Nel gergo politologico esiste un termine oicofobia (dal greco oikos, “casa”, e phobos, “paura”), che ha avuto nel tempo diversi significati, mentre oggi viene soprattutto usato in un senso culturale e naturalmente politico.
Il contenuto della parola, come sviluppato dal filosofo britannico Roger Scruton (1944-2020), si riferisce a un fenomeno sociale e intellettuale in cui individui o gruppi, spesso appartenenti alle élite culturali o accademiche, manifestano un'avversione o un rifiuto verso la propria cultura, tradizioni, valori o identità nazionale, privilegiando invece ciò che è percepito come estraneo, diverso o "esotico".

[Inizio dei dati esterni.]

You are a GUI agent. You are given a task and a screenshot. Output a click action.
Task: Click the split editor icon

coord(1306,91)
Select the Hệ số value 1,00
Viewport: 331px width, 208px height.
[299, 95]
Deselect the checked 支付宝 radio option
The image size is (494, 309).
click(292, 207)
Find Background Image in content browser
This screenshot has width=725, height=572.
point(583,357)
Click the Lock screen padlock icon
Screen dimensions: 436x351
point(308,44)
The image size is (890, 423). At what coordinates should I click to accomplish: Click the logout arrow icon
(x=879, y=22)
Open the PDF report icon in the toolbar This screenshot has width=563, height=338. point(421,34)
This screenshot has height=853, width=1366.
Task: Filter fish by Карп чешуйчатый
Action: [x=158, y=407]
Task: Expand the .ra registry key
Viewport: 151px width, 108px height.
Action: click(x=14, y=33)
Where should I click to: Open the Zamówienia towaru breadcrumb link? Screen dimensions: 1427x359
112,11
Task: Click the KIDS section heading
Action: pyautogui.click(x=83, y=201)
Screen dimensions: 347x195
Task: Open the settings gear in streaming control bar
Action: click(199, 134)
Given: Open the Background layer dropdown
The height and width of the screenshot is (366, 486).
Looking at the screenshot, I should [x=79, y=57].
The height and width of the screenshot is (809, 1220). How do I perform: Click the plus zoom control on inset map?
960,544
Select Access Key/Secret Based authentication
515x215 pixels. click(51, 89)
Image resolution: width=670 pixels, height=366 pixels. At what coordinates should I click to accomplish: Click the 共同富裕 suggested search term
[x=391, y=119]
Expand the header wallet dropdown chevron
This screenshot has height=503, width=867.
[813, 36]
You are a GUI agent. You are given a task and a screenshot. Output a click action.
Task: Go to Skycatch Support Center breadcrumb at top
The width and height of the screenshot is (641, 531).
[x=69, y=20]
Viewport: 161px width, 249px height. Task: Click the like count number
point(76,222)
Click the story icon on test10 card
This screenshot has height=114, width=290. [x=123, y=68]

Scruton ha introdotto questo concetto per criticare quella che vedeva come una tendenza autodistruttiva nelle società occidentali, in particolare tra intellettuali e progressisti, a denigrare la propria eredità culturale in favore di un cosmopolitismo acritico o di un'idealizzazione di culture straniere.
Gli oicofobi tendono a vedere la propria tradizione come intrinsecamente oppressiva, retrograda o moralmente inferiore rispetto ad altre culture. Questo atteggiamento può portare a un rifiuto delle istituzioni, della storia o dei valori dell’identità collettiva che hanno plasmato la comunità in cui vivono.
Penso che se ne debba discutere, anche al di là dell’uso che su questa riflessione possono fare visioni conservatrici e persino potenzialmente retrive.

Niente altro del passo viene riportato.